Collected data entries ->

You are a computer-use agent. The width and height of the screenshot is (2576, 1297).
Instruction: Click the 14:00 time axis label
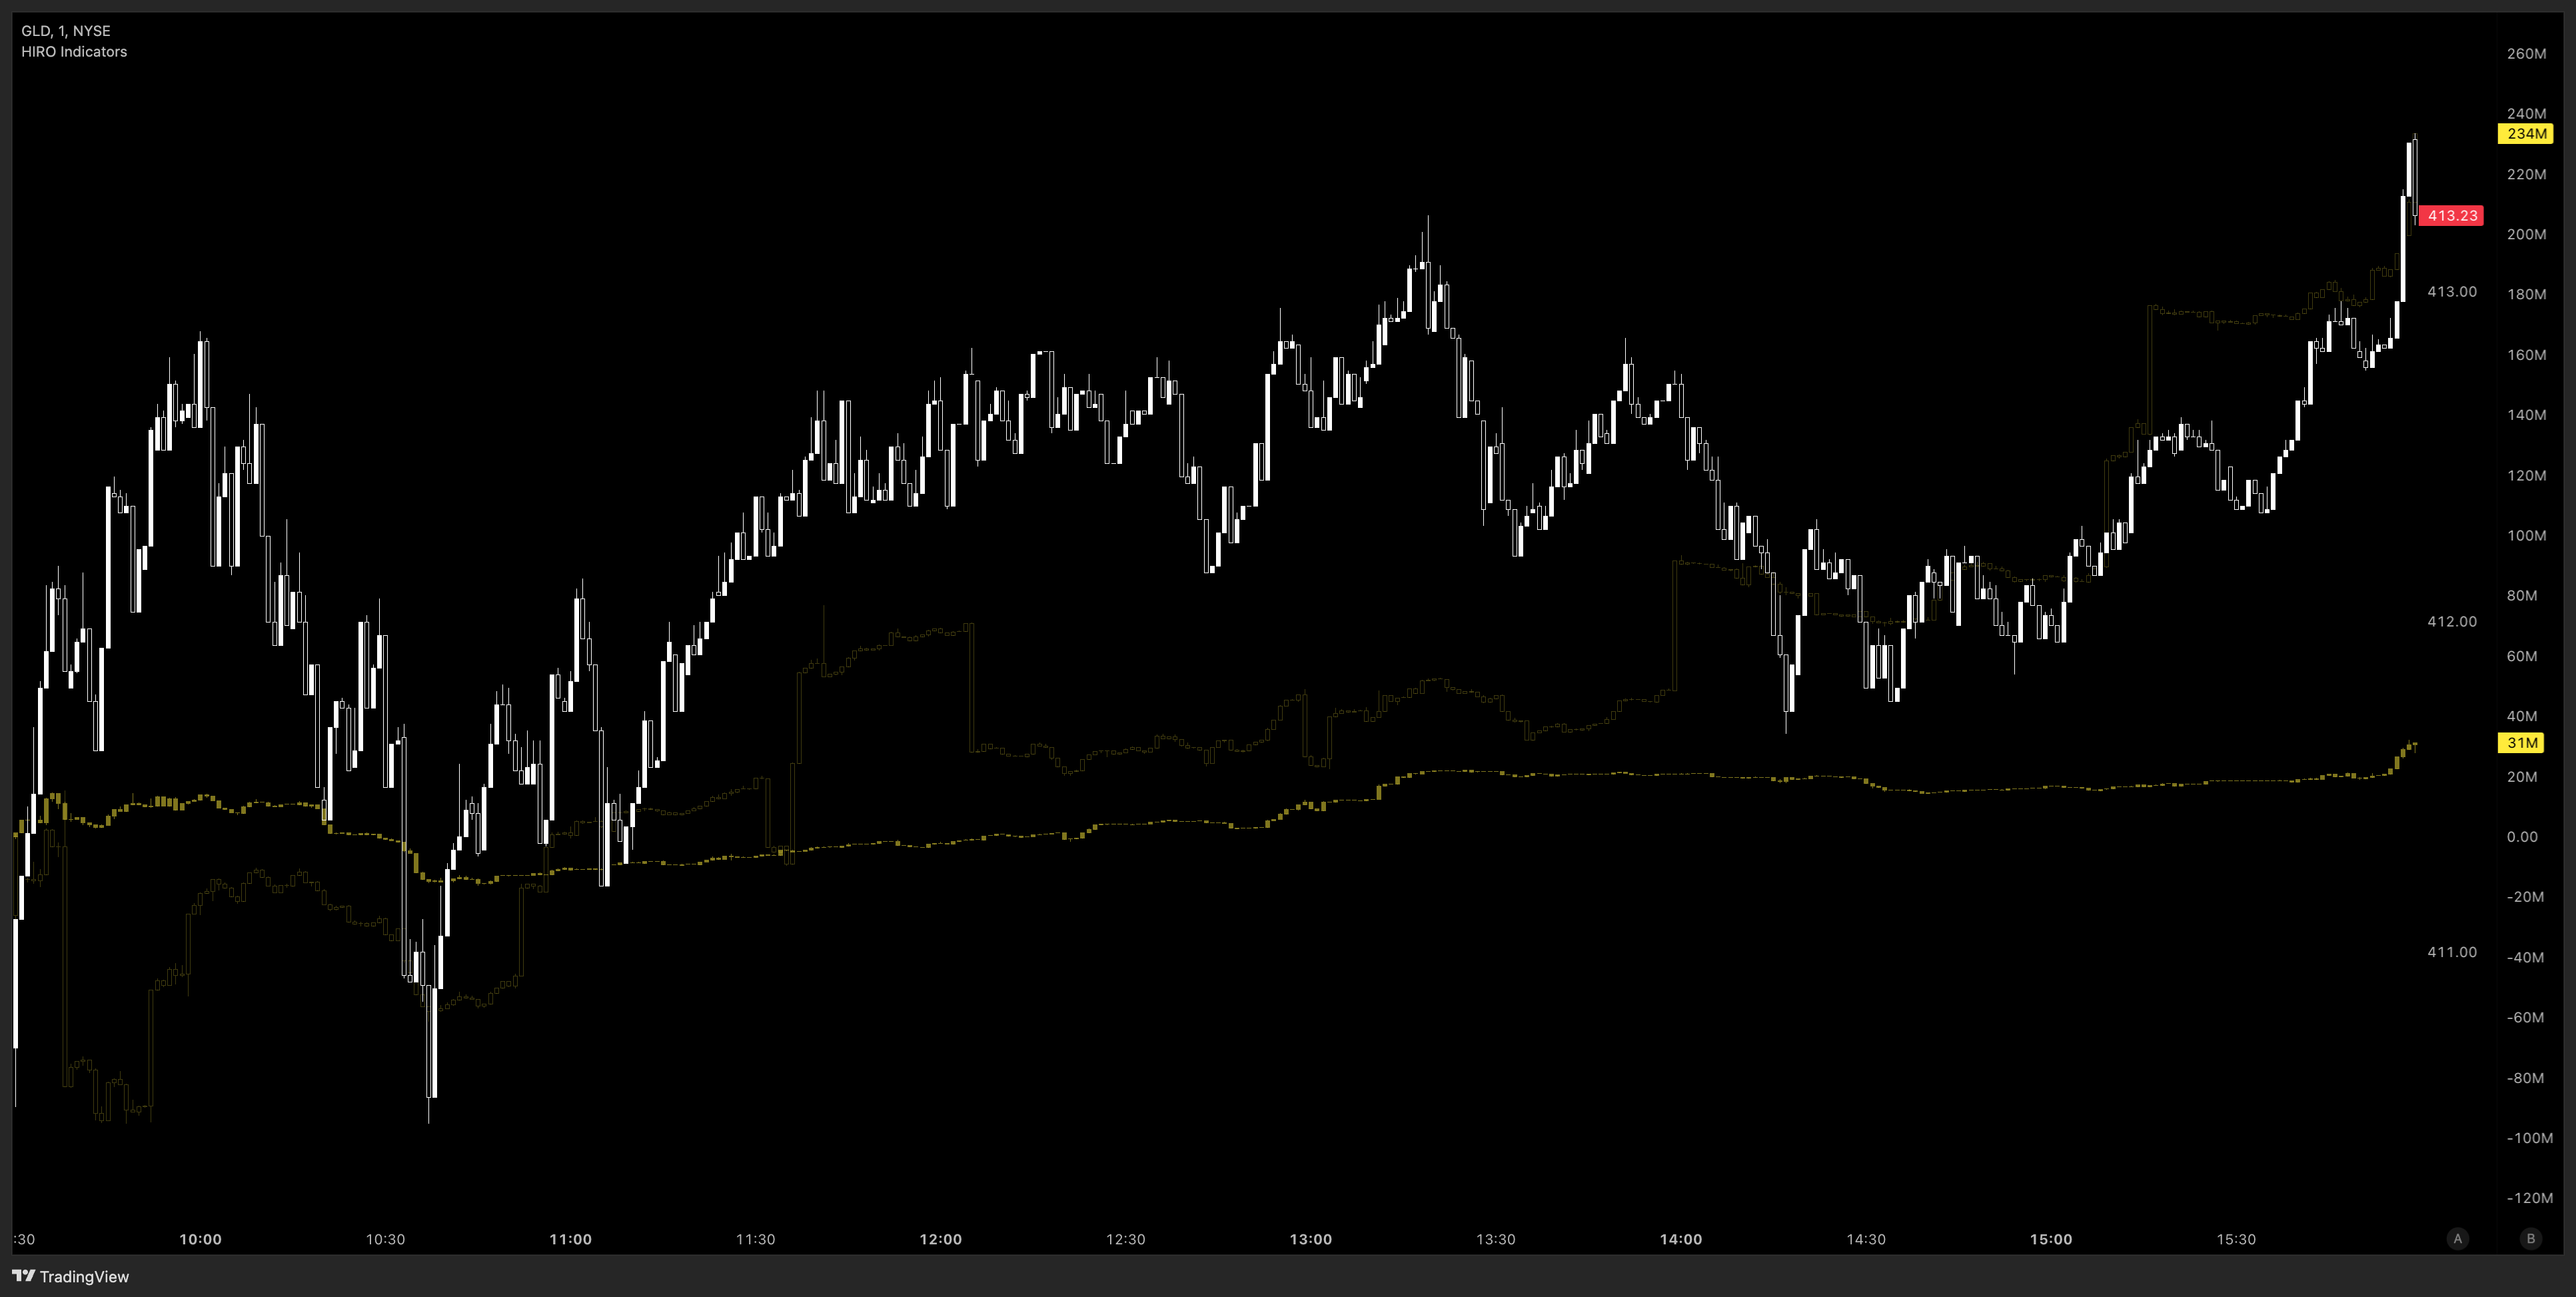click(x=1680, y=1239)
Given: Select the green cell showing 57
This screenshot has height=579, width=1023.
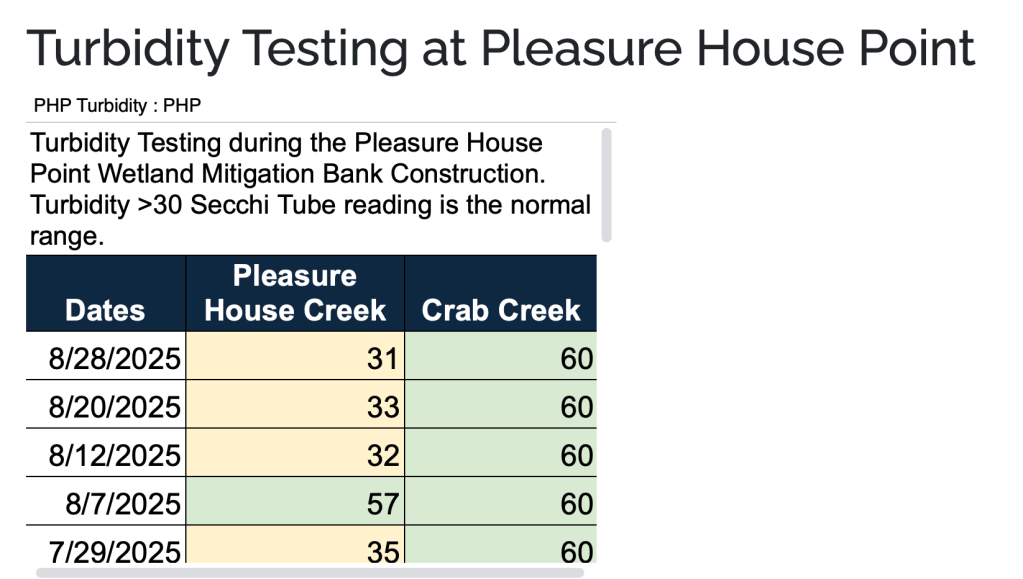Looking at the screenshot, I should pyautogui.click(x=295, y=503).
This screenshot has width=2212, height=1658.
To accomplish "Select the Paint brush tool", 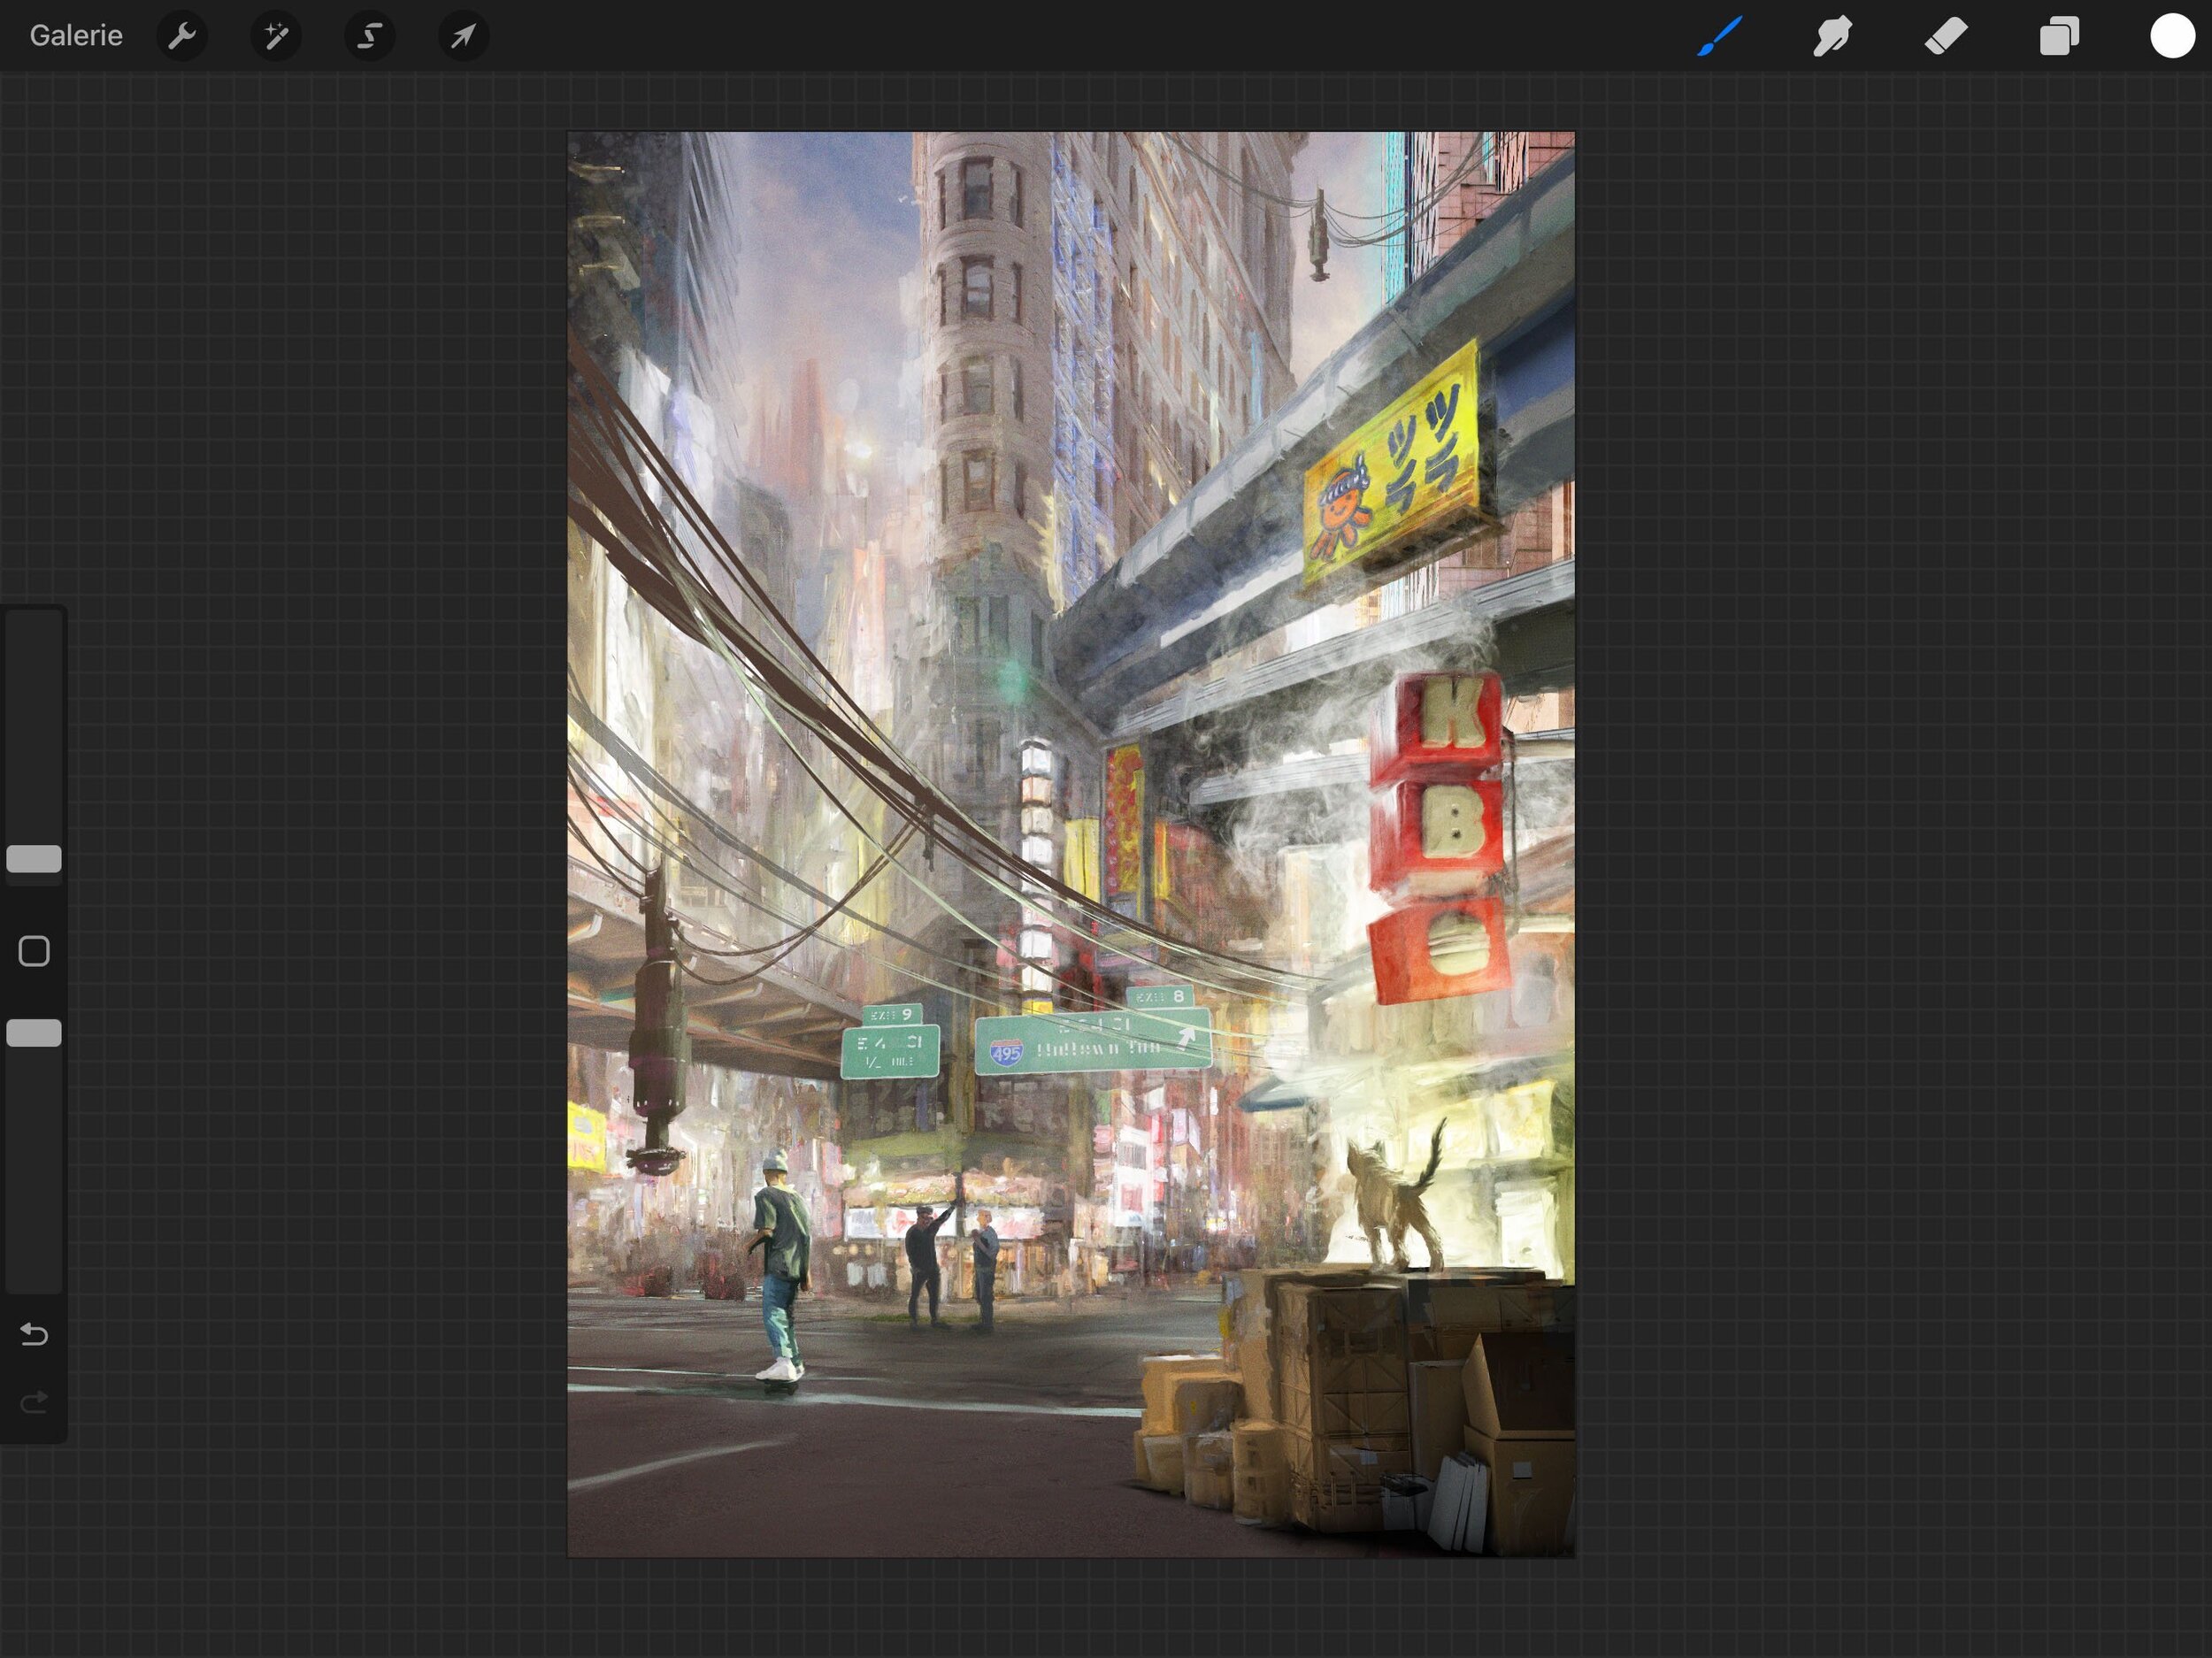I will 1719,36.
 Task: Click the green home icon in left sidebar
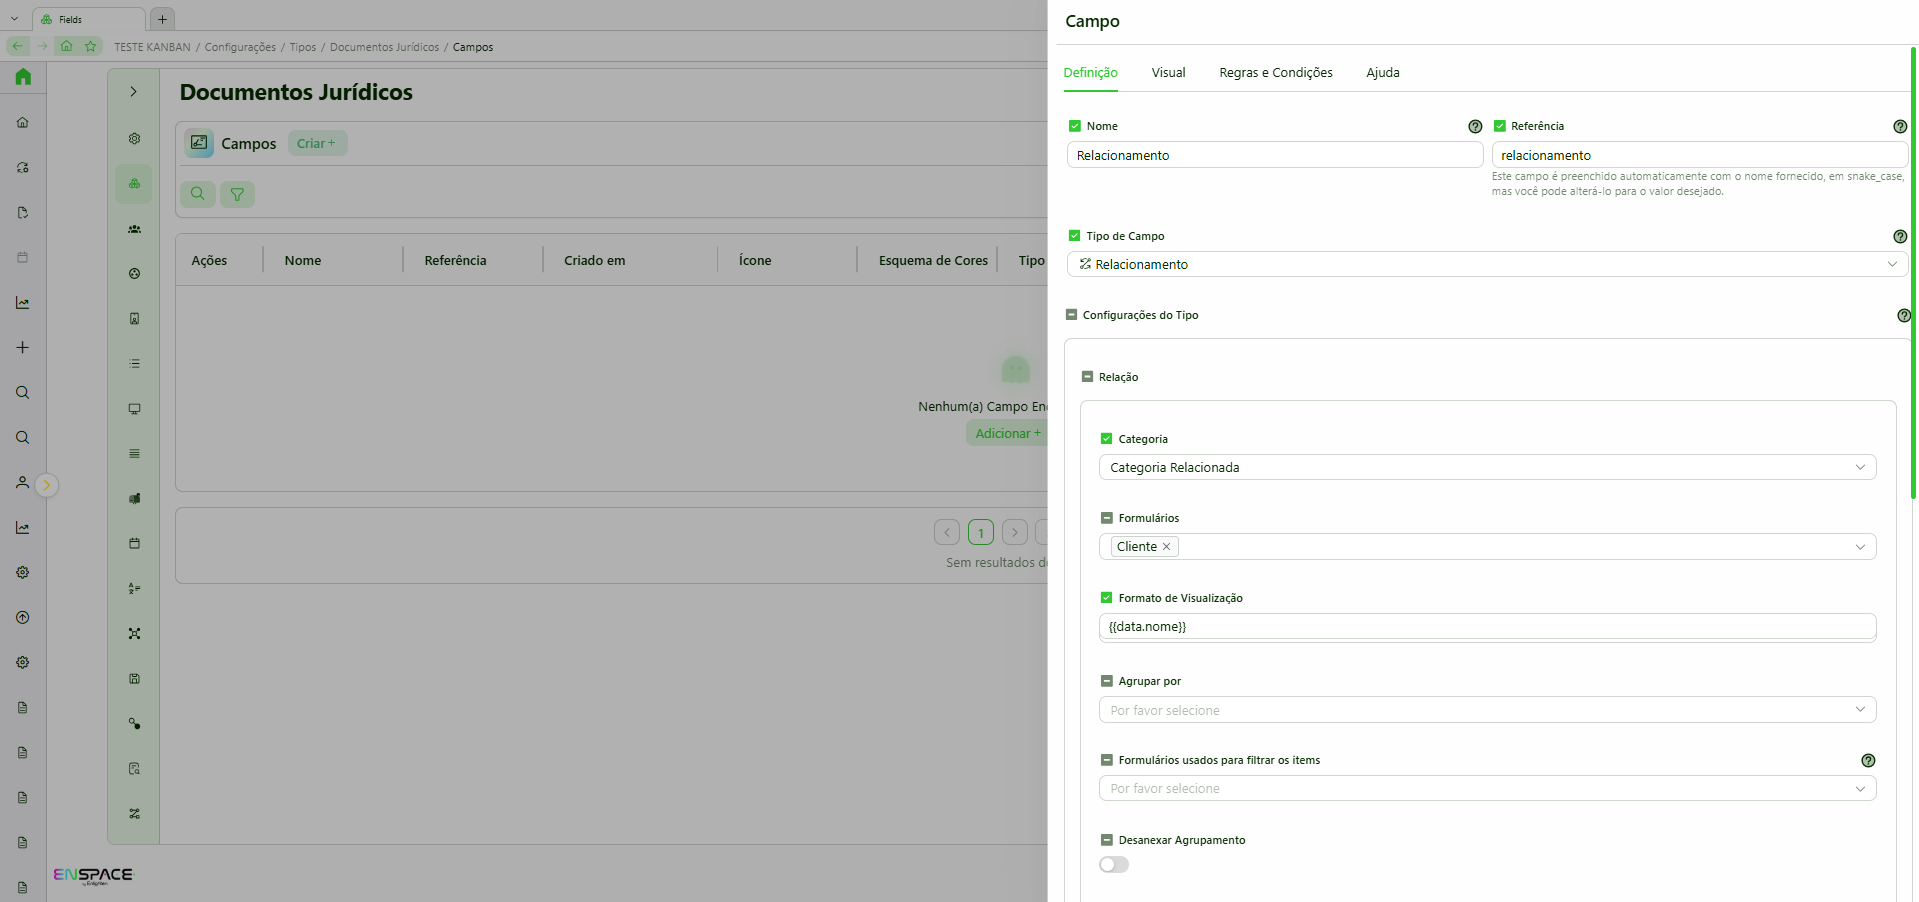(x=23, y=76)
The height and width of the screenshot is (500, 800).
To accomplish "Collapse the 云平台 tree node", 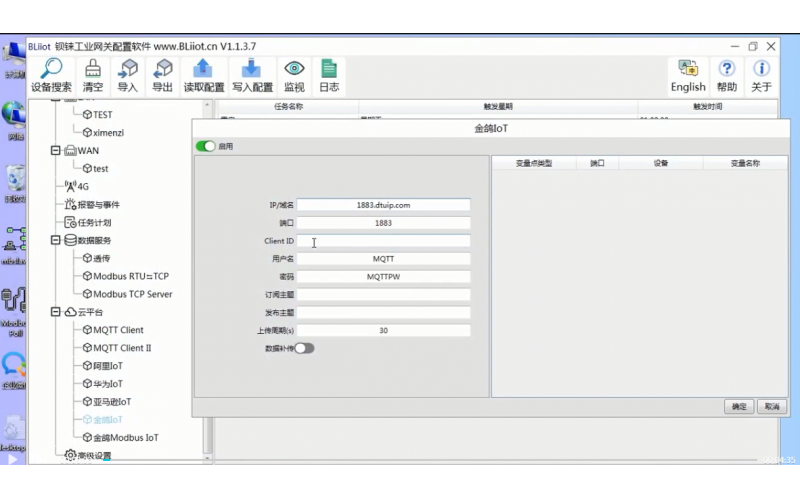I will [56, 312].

Set task -> Return each line of the records that contains the string "width".

Correct answer ->
You are a computer-use agent. The width and height of the screenshot is (2576, 1297).
This screenshot has height=579, width=1023.
This screenshot has width=2212, height=1658.
The height and width of the screenshot is (500, 800).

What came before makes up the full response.